SIFF 2011 Dispatch 8: “Life in a Day” and “Norwegian Wood,” final screenings and return engagements

Screenings will continue late into the evening of Sunday, June 12, the 25th and final day of the 2011 edition of the Seattle International Film Festival (see below for the films scheduled in the numerous TBA slots of the program). But the festival marks the conclusion with its closing night gala film – the lovely Life in a Day (USA), which is being screened at the magnificent Cinerama (still the finest theater in town and sadly absent from the rest of SIFF this year) – and the traditional closing night party. I hope to rouse myself for the latter.

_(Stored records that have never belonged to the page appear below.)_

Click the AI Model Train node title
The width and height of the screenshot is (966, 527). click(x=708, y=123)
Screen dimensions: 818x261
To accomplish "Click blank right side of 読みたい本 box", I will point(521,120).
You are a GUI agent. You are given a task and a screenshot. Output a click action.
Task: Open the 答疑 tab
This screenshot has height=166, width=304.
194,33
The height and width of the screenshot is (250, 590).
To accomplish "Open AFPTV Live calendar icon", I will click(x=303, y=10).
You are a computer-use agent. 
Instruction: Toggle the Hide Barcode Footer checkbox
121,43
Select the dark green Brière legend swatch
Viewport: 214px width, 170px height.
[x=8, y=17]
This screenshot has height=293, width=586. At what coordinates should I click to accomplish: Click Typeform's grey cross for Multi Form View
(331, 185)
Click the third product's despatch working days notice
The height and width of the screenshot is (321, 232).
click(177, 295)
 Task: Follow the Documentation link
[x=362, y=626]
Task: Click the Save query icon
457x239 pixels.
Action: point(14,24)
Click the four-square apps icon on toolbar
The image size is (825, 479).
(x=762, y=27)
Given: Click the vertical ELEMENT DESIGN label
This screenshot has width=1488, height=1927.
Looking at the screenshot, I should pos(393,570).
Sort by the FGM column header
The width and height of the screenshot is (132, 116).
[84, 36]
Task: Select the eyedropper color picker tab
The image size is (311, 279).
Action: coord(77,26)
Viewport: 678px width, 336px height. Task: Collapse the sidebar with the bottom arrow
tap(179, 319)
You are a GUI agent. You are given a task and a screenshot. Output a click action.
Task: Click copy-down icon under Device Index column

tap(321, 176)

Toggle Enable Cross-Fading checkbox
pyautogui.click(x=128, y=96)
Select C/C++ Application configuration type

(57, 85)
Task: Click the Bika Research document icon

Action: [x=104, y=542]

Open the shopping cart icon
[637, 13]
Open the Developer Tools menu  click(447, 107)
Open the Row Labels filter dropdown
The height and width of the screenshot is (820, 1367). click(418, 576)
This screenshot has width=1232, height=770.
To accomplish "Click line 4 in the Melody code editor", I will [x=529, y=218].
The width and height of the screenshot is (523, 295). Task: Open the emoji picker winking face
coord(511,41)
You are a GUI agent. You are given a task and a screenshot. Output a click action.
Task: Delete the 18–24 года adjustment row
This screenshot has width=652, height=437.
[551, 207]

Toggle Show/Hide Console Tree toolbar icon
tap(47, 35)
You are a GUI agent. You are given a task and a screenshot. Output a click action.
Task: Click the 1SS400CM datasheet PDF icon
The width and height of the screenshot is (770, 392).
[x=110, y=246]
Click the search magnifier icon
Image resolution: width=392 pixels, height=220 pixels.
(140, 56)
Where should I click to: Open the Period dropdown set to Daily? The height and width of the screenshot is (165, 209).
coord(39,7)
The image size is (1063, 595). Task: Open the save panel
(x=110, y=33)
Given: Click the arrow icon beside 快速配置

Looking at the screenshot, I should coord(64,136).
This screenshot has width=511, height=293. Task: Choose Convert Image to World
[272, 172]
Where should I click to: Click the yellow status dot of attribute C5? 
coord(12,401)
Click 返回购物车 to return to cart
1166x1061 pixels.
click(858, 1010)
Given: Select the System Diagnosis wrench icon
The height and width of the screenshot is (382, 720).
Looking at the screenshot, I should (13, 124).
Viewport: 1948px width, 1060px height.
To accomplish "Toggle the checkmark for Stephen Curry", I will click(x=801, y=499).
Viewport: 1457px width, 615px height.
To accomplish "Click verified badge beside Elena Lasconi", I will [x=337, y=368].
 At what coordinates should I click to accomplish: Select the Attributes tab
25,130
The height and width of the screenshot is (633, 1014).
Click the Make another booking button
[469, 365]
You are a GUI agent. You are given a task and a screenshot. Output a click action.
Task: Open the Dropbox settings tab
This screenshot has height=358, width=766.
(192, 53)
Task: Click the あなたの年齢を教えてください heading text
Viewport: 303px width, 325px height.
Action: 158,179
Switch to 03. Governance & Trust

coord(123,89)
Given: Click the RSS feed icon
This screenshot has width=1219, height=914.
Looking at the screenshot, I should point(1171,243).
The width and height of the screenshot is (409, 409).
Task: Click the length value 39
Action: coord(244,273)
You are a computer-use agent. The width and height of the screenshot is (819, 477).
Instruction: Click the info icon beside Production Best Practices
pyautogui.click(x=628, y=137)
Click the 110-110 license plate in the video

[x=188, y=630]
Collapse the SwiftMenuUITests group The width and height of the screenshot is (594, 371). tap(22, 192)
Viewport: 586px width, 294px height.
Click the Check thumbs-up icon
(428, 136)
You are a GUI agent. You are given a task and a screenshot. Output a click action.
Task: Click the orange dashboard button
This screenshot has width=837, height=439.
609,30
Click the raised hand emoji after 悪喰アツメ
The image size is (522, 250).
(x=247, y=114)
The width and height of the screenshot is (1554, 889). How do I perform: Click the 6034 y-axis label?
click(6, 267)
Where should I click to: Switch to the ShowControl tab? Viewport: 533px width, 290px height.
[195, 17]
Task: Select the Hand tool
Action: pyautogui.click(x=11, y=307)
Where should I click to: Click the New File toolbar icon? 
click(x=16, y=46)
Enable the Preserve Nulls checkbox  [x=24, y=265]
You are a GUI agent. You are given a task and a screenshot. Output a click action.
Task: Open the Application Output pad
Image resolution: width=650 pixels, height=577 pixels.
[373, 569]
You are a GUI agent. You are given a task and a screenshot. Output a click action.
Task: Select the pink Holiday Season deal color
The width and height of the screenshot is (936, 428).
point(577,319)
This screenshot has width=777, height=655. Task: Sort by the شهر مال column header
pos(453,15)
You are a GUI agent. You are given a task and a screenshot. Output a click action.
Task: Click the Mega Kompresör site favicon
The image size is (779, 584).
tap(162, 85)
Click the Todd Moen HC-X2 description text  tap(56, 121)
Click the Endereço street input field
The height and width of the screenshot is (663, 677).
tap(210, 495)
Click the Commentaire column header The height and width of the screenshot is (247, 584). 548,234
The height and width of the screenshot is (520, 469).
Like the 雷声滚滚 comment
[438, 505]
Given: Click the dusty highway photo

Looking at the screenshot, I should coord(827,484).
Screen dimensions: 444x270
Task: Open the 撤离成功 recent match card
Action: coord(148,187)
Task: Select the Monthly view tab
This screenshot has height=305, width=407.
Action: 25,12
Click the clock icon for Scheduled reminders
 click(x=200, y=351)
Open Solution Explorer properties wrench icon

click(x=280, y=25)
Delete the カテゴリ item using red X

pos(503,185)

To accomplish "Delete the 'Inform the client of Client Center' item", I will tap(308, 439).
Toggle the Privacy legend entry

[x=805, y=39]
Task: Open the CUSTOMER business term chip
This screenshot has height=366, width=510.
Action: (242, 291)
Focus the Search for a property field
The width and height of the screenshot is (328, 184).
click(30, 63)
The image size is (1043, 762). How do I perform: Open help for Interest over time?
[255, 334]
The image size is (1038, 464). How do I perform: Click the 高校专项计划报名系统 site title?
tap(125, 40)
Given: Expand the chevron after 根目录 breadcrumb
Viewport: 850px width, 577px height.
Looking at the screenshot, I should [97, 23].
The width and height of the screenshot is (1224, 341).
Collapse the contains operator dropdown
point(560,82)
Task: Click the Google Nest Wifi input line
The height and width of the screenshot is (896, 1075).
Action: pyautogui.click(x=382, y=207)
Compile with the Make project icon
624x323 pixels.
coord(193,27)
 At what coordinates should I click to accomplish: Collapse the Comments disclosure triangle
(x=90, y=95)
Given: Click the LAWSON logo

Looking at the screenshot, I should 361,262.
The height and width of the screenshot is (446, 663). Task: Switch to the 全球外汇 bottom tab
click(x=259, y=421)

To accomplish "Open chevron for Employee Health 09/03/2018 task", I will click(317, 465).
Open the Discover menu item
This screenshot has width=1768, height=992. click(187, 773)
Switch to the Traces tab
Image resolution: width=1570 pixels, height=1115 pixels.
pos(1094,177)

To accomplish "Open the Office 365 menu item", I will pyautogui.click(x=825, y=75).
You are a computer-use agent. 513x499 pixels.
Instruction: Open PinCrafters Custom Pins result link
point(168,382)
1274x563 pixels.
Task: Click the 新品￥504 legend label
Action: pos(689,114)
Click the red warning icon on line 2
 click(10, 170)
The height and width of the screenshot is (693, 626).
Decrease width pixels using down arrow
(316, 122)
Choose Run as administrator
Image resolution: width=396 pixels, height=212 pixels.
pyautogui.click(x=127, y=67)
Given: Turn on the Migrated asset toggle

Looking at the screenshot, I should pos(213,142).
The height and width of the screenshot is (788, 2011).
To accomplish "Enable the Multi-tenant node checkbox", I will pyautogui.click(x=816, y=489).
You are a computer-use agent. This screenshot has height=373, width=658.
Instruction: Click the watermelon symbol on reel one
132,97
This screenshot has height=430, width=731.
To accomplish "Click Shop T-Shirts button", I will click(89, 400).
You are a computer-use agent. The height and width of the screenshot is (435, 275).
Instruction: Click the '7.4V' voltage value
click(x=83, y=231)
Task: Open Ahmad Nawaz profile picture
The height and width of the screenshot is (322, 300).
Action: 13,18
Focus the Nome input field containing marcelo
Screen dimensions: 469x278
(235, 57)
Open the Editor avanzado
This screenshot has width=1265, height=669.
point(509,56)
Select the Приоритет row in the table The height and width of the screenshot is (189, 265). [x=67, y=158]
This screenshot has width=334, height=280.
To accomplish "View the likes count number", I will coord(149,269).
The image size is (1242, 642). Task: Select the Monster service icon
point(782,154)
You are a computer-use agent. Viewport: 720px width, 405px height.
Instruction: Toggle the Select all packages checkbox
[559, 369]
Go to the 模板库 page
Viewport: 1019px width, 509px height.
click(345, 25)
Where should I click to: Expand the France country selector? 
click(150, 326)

As for the Closing Night film itself, Life in a Day is a feel-good film (with some moments of sadness and emotional trials) about the global village that doesn’t sell out its integrity to go for the emotional tug. A mix of high concept ambition, low-fidelity tools and the networking possibilities of the web’s global community, the production is a collaboration between National Geographic and YouTube, which is also as accurate a description you can offer for its sensibility. Officially directed by Kevin Macdonald, who plays ringmaster to a circus of contributors, it is in fact shot and performed by you, or us, or the folks out there, using everything from high-end video equipment to flip cameras to smart phones. What unifies the footage is that it was all shot on July 24, 2010, and each piece used in the film relates to the way we live our lives.